Wednesday, November 7, 2007

AN OPEN LETTER IN SUPPORT OF DAVID WASSERMAN




I am writing to support David Wasserman's decision to refuse to administer a test in which he did not believe and to decry the way in which he was subsequently dealt with by his superiors. I am a mathematics teacher educator, teacher, and expert on standardized test preparation with more than 30 years' experience working with students on various instruments (e.g., SAT, GRE, ACT, LSAT, and GMAT) as well as with grading state tests from Michigan, New York, and Connecticut. With that experience and expertise in mind, I am deeply troubled by the manner in which this nation has been pushed further and further towards accepting an ill-founded religious belief in the power of (for the most part) multiple-choice, multiple-guess tests to measure not only student achievement, a concept which is at best open to question, but teacher, administrator, school, district, and state competency (not to mention national status when viewing similar international tests such as the TIMSS), in total violation of one of the basic principles of psychometrics: never use a test to measure something it has not been specifically designed and normed to measure. This country has long been enamored with numbers and rankings, going back to the early decades of the 20th century, when we shamefully abused IQ scores to restrict immigration in ways that can only be viewed as unscientific and utterly racist. I urge everyone to read Stephen Jay Gould's definitive work on the abuse of "intelligence" testing, THE MISMEASURE OF MAN, for a shocking and sobering account of how standardized tests have been misused and abused in the United States, generally out of racist and chauvinistic ignorance and bias.

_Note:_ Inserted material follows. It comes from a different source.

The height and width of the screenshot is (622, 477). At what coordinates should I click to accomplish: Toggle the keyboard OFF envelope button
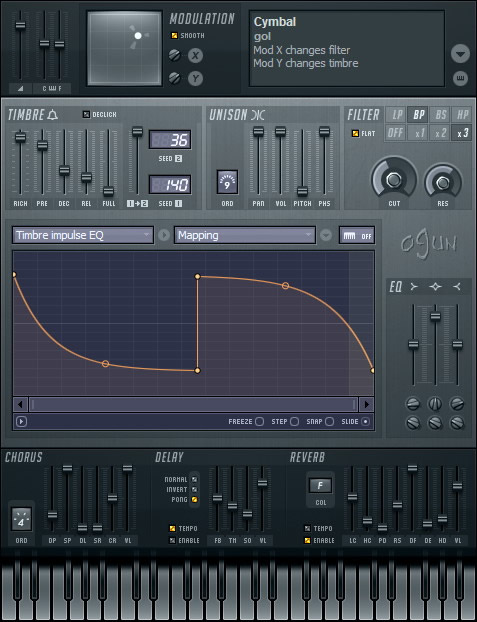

It takes a brave person to risk his job and his livelihood, to put himself and his family in jeopardy, in the face of blind obedience on the part of so many of his fellow teachers and education professionals to what is nothing more than an outlandish political ploy to destroy public education, undermine teacher authority and autonomy, punish students, parents, teachers, administrators, schools, and districts MOST in need of support, and to shamelessly promote vouchers and privatization to help those most advantaged and least in need already. Sadly, there is not a single member of the US Congress (and, I suspect, of any state legislature) who has a balanced view of educational politics, who actually has K-12 teaching experience, who has a background in either education or psychometrics, and who understands that measuring something is not the way to improve it. Regardless of political party or identity as liberal, conservative, reactionary, moderate, or libertarian, our politicians have no little interest in reading educational research, theory, or case studies beyond what they need to figure out which way the political winds are blowing and what policies will sound good to the voters, regardless of what professional educators believe or know from hard experience. No Child Left Behind has devolved, predictably, into No Child Left Untested, Untraumatized, Unabused by high-stakes, high-pressure exams that for the most part are not grounded in state or district curricular frameworks, do not reflect best practices, and are not scientifically sound when misapplied for a host of purposes for which they were never intended by the test authors. I have personally witnessed teachers being instructed by administrators in my home state of Michigan to lie to elementary school students about the implications for individual students of their scores on the state tests, to wit that they should tell these children that their scores will "go on their permanent record and follow them throughout their lives." This is a bald-faced lie, as everyone reading this knows full-well, but 7 year olds are not so savvy and often neither are their parents. These administrators were not evil, but merely people succumbing to immoral and unethical bullying pressure originating with a president and federal government bureaucracy that has been acting cynically in the name of helping the very children they are helping to destroy.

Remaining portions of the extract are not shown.